STF
Ministros do STF e autoridades do Executivo e Legislativo participam da abertura da audiência pública sobre Marco Civil da Internet
Os ministros Dias Toffoli e Luiz Fux, do Supremo Tribunal Federal (STF), abriram na manhã desta terça-feira (28/3) a audiência pública convocada para debater a responsabilidade de provedores e de aplicativos de internet sobre conteúdos ilícitos ou ofensivos postados por seus usuários. Eles são relatores de dois recursos com repercussão geral que discutem regras referentes ao chamado Marco Civil da Internet (Lei 12.965/2014).
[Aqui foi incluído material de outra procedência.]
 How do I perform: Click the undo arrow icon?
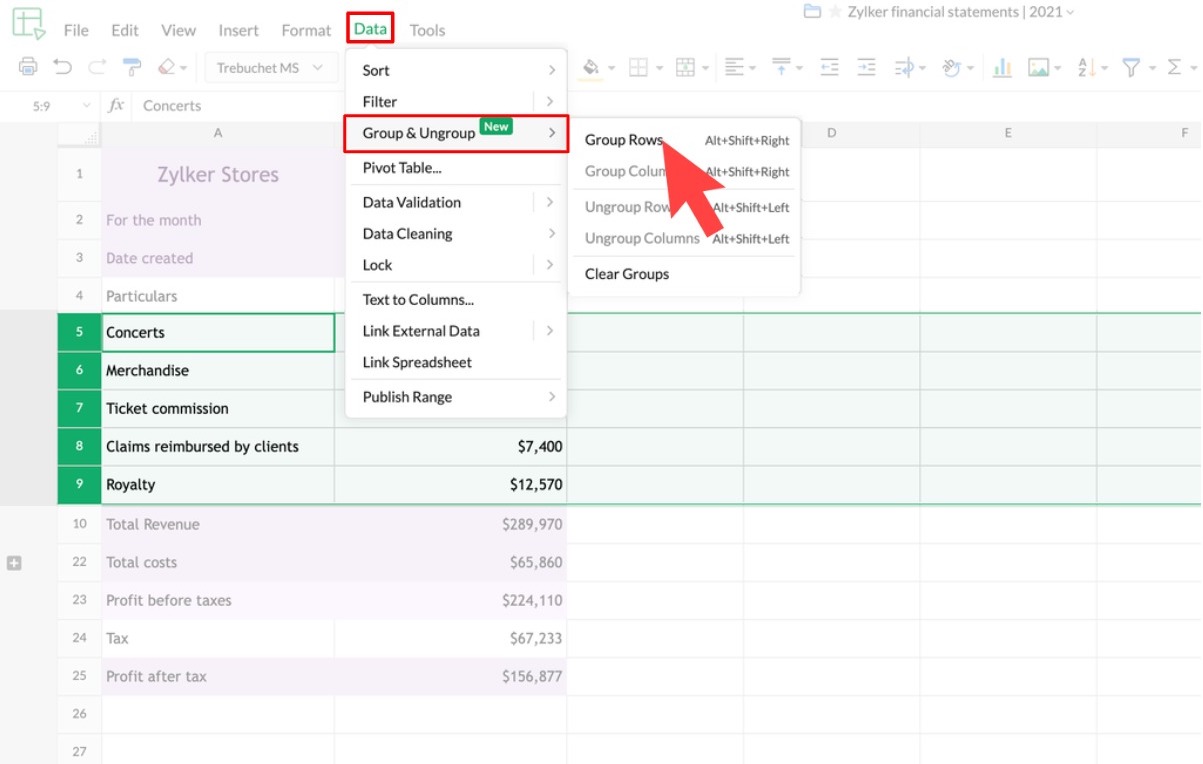pyautogui.click(x=63, y=67)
Participaram da abertura os ministros Gilmar Mendes, Alexandre de Moraes e Luís Roberto Barroso. Ao longo do dia de hoje e a manhã desta quarta-feira (29), o debate envolverá autoridades e especialistas de diversos setores nacionais e internacionais, governamentais e não governamentais.
Contribuições valiosas
Ao abrir a audiência, o ministro Dias Toffoli afirmou que a lei estabelece princípios, garantias, direitos e deveres para o uso da internet no Brasil, mas que ainda assim ela não consegue contemplar todas as situações possíveis.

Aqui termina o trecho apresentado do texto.